In August 2007 President Yar'Adua reportedly signaled his intention to restructure the national oil and gas sector. He appointed an Oil and Gas Implementation Committee which submitted a plan for how to achieve this goal in September 2008. If implemented, the reforms will feature a new energy sector legislative framework, the commercialization of the national oil company, the strengthening of government regulatory and policymaking institutions and, possibly, the incorporation of the existing joint venture arrangements. Motivating the reform is the stark contrast between the Nigerian National Petroleum Corporation (NNCP, the national oil company) and its peers such as Petronas, Petrobras and even Sonangol. The former has assumed an overly expansive mandate (often eclipsing the policymaking and regulatory functions of other bodies) and is not capitalizing on high oil prices or expanding its exploration and production (E&P) capacities. Efforts at NNPC commercialization, along with some of the other recommendations, have cropped up repeatedly over the past 20 years, but thus far implementation has not followed suit.

Natural Gas

Nigeria flares more natural gas than any other country in the world. OGJ estimates that Nigeria had an estimated 182 trillion cubic feet (Tcf) of proven natural gas reserves as of January 2007, which makes Nigeria the seventh largest natural gas reserve holder in the world and the largest in Africa. The USGS puts undiscovered potential to be as high as 600Tcf. The majority of the natural gas reserves are located in the Niger Delta. In 2004, Nigeria produced 770 billion cubic feet (Bcf) of natural gas, while consuming 325 Bcf. The government plans to raise earnings from natural gas exports to 50% of oil revenues by 2010, although it must balance export activities with the use of gas to address the country’s large power needs. The Gas Master Plan being facilitated by the NNPC estimates infrastructure investment of about $20 billion is necessary to meet its natural gas development goals by 2014.

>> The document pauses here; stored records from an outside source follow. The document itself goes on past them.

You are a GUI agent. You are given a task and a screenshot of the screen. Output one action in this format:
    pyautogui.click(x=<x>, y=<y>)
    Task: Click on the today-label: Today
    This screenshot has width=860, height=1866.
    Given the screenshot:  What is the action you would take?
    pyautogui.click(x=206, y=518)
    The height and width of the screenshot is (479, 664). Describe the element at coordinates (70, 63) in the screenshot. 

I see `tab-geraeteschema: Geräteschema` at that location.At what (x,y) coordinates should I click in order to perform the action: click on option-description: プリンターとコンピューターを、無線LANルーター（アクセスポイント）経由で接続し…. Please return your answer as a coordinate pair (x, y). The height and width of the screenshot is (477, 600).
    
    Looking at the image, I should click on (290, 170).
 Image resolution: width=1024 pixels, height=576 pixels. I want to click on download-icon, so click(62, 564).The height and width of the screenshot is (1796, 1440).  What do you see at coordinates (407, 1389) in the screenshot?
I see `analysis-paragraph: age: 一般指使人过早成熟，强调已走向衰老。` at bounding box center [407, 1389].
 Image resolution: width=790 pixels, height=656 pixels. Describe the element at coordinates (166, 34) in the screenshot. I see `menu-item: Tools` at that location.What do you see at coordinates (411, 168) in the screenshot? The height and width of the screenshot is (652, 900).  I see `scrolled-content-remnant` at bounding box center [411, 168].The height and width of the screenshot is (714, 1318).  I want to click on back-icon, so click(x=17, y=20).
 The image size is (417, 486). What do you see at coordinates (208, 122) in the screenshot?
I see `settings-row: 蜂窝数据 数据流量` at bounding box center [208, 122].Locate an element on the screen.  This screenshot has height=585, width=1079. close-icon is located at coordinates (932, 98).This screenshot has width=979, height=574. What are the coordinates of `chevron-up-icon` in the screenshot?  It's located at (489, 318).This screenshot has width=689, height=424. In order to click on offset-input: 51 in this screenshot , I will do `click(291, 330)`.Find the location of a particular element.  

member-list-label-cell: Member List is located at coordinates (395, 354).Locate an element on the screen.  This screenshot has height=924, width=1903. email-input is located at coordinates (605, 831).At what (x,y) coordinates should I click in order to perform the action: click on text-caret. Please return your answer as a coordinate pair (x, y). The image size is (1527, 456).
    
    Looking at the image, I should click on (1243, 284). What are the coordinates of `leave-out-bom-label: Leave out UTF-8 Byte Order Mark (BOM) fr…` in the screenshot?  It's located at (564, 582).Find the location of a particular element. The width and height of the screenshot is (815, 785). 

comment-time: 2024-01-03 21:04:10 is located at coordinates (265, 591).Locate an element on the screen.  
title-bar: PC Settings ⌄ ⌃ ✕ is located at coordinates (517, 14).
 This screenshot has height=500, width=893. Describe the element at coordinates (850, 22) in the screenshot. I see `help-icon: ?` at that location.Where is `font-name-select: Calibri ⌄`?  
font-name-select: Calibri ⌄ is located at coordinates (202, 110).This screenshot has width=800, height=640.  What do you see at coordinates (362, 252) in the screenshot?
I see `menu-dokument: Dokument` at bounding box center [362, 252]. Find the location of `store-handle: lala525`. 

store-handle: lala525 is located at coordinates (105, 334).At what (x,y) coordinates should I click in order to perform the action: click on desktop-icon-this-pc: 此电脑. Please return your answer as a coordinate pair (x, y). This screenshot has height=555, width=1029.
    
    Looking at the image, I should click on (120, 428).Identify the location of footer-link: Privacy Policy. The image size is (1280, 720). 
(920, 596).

The major foreign companies in Nigeria are British Gas BP, Chevron, ConocoPhilips, Deminex, ENI/Agip, ExxonMobil, Nexen, Petrobras, Shell, Sinopec, Statoil, Sun Oil, Tenneco and Total.

Solid Minerals

Nigeria also has large deposits of gold, tantalum-niobium, lead, zinc, coal and bitumen. The Mining and Minerals Decree (Law No. 34 of 1999), invests all mineral rights in the federal government. Currently the solid mineral sector in Nigeria is underdeveloped. In 2006, the Ministry of Solid Minerals Development (MSMD) completed the revalidation of 1,450 mining licenses, including 33 provisional approvals.